Allan Góes (born April 20, 1971) is a retired Brazilian mixed martial artist. He last fought for the Seattle Tiger Sharks of the International Fight League.

Contents

  • 1 Biography
  • 2 Mixed martial arts record
  • 3 References
  • 4 External links

Biography

Goes started practicing Brazilian jiu-jitsu at the age of 7 in Rio de Janeiro, Brazil with his grandfather Alcides Goes, judo master. When he was 12 he was taken to the Carlson Gracie Team and fell in love with the sport embracing jiu-jitsu as a profession, totally dedicating himself to the "Gentle Art". He also trained kickboxing, and got a black belt in judo.

At the age of 18, he got his black belt from the hands of Carlson Gracie. At 19, after more than 200 Jiu-Jitsu fights and only one loss, and achieving World Brazilian Jiu-Jitsu Champion 8 times he then moved to the United States to become a professional MMA Fighter. In the year of 2000, Góes helped create a new team with his old team partners, called Brazilian Top Team.

Góes had his MMA debut for Japanese Pancrase promotion, taking on Frank Shamrock in 1995. Allan scored the first takedown, which Frank followed with one of his own, but the Brazilian threatened him twice with Kimura attempts from the bottom and also threw ground and pound after taking from top position. The shoot wrestler answered sweeping him and clamping an ankle lock, but Góes reversed into a rear naked choke. It marked a controversial instance, as Góes refused to release the hold when Frank utilized a rope escape as by Pancrase's rules, and he gained a yellow card from the referee; moreover, according to Shamrock, Góes eye-gouged him without the referee noticing in order to secure the choke. As the match continued, Shamrock continued utilizing ankle locks and heel hooks, badly dislocating Góes's ankle and making him spend his own rope escape. The Brazilian ended the match taking Frank's back, but the bout was ruled a draw by points.

Allan followed his debut participating in several MMA events in United States from 1995 to 1997, beating Antony Macias by TKO and submitting Todd Bjornethun by triangle choke.

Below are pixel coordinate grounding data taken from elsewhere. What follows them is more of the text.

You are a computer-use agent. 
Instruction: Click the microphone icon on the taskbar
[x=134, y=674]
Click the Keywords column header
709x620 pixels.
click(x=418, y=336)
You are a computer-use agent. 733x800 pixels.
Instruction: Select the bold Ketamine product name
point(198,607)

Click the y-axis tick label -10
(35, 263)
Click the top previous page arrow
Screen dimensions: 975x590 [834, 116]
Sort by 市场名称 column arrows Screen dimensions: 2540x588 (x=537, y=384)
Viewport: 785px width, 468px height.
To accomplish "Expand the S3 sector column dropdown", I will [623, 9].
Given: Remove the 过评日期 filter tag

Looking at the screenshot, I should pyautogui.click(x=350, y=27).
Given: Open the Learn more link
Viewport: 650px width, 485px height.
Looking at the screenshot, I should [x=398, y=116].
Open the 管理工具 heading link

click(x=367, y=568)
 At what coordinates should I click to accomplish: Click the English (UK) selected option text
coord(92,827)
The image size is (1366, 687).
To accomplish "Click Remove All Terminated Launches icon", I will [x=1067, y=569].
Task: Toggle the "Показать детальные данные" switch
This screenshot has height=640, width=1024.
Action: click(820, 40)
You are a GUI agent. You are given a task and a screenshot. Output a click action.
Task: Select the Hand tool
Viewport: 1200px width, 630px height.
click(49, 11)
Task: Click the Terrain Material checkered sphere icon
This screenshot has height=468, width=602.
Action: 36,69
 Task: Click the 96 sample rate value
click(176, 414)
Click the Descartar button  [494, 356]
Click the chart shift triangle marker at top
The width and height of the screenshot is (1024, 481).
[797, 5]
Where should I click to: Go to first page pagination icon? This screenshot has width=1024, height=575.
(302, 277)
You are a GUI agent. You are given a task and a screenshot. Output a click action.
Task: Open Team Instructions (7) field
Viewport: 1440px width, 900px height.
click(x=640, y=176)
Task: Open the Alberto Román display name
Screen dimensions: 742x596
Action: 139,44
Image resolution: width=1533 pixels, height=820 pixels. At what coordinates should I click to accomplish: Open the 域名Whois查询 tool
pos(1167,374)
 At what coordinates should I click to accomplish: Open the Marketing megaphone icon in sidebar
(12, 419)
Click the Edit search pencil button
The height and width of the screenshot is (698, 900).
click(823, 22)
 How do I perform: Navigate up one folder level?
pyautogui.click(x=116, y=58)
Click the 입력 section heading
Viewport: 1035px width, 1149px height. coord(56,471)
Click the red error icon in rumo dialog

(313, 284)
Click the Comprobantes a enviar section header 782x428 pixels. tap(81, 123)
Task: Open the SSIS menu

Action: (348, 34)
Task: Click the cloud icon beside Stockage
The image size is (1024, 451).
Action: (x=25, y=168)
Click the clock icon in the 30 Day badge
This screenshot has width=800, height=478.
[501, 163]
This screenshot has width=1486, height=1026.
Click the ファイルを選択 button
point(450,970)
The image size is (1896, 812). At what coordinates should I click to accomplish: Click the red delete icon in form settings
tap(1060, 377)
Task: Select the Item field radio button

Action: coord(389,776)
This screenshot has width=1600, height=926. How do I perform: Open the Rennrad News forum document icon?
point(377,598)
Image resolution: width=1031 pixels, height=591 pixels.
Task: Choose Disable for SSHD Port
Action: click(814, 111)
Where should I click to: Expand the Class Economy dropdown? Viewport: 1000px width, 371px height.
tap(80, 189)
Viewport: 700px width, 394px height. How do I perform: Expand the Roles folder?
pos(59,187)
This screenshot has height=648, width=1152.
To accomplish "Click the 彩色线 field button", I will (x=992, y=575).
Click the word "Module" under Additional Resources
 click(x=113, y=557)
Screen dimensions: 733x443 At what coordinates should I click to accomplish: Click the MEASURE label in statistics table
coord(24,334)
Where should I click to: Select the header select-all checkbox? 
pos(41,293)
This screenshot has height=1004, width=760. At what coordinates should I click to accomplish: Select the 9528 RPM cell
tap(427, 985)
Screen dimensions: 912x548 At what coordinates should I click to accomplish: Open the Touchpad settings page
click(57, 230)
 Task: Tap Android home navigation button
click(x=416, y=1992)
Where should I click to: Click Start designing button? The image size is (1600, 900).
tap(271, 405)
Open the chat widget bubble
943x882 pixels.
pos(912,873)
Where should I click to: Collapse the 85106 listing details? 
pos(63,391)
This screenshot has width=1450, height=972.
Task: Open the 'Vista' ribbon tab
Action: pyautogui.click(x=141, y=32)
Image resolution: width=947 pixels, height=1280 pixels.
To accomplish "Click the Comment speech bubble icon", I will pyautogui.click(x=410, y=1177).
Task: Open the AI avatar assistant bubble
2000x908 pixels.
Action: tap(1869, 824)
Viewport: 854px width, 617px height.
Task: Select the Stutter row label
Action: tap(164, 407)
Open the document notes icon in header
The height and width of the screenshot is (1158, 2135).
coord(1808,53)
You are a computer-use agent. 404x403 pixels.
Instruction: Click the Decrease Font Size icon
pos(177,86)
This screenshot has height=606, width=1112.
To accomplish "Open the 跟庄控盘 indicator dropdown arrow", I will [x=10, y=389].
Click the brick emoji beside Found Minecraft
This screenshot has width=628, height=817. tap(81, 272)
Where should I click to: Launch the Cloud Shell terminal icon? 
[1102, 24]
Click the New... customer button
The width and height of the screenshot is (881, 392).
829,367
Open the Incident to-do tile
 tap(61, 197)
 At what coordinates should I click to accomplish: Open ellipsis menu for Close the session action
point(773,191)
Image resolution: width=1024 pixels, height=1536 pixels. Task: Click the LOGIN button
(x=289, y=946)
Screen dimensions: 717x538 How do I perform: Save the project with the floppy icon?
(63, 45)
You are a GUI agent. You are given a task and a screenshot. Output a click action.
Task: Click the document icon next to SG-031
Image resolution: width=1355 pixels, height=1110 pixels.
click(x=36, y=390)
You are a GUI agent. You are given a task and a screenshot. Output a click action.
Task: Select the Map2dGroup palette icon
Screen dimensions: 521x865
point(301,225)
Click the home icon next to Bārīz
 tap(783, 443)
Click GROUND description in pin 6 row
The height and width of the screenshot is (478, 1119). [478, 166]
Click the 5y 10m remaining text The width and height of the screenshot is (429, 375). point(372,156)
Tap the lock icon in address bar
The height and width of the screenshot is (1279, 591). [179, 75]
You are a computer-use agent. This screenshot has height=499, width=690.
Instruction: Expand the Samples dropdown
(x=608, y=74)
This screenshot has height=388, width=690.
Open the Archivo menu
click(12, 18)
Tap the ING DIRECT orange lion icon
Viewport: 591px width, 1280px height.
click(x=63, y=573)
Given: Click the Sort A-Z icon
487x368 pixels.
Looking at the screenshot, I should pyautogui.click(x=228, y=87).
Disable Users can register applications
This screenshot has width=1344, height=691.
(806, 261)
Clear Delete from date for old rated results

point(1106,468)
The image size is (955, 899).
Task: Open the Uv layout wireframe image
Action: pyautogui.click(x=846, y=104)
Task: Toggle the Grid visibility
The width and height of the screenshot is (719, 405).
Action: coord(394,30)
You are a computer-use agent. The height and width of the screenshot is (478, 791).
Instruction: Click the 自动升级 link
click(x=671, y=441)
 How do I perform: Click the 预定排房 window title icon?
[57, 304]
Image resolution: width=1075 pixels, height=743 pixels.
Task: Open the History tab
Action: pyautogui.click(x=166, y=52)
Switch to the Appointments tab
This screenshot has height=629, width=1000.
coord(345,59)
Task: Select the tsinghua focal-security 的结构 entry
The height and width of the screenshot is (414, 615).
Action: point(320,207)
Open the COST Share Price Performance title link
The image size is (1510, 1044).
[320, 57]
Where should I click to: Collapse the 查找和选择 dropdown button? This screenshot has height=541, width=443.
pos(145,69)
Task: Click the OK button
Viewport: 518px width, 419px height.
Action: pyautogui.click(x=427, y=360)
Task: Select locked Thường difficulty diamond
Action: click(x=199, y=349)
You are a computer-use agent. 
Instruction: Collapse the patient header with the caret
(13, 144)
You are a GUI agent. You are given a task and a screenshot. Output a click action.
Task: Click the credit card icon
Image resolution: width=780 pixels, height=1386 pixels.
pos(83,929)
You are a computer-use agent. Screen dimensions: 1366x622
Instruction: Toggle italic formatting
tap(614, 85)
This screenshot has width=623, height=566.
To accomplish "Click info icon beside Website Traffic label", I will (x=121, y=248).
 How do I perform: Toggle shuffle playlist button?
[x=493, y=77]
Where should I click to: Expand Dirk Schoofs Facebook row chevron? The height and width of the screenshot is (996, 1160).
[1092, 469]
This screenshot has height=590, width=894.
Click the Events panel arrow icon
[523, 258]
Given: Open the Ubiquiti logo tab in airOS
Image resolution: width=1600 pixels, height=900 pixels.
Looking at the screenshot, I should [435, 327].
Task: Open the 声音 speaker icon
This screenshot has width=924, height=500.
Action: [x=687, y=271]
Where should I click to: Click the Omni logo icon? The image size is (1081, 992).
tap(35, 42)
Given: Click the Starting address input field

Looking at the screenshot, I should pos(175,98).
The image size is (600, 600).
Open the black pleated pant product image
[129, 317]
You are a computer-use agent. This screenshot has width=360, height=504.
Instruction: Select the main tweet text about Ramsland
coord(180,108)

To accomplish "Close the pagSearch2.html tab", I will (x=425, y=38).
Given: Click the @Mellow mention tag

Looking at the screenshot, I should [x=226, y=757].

He entered Ultimate Fighting Championship in its UFC 17 tournament in an attempt to challenge for the UFC Light Heavyweight Championship held by Frank Shamrock, firstly facing fellow challenger Dan Henderson.

The Brazilian opened the match dropping Henderson down with a punch, but Henderson countered with a heel hook attempt, and later started landing effective ground and pound through Góes's guard, bloodying his nose. The match ended with Henderson scoring several punches at the overtime, gaining a unanimous decision over the Brazilian fighter. However, controversy arose about the end of the main round, when the referee John McCarthy stopped Góes from locking a rear naked choke after an illegal kick to a downed Henderson. Góes went to claim in an interview that Henderson was passing out in his hold when the referee broke it, and protested about the application of the rules.

After his UFC tenure, Góes went to compete in Japan again, for PRIDE Fighting Championships, and had his debut against Kazushi Sakuraba. The Brazilian lied on the ground for most of the match, but made an excellent usage of defensive guard, throwing upkicks and threatening with submissions attempts. Góes fended away the aggressor Sakuraba and took his back several times, seeking for rear naked chokes, but he was not successful, and almost got caught in an armbar at the second round. The final round saw Góes taking dominant position and being near of another choke, as well as trading kicks with Sakuraba from the ground. As the rules didn't involve judge decisions, the match was ruled a draw.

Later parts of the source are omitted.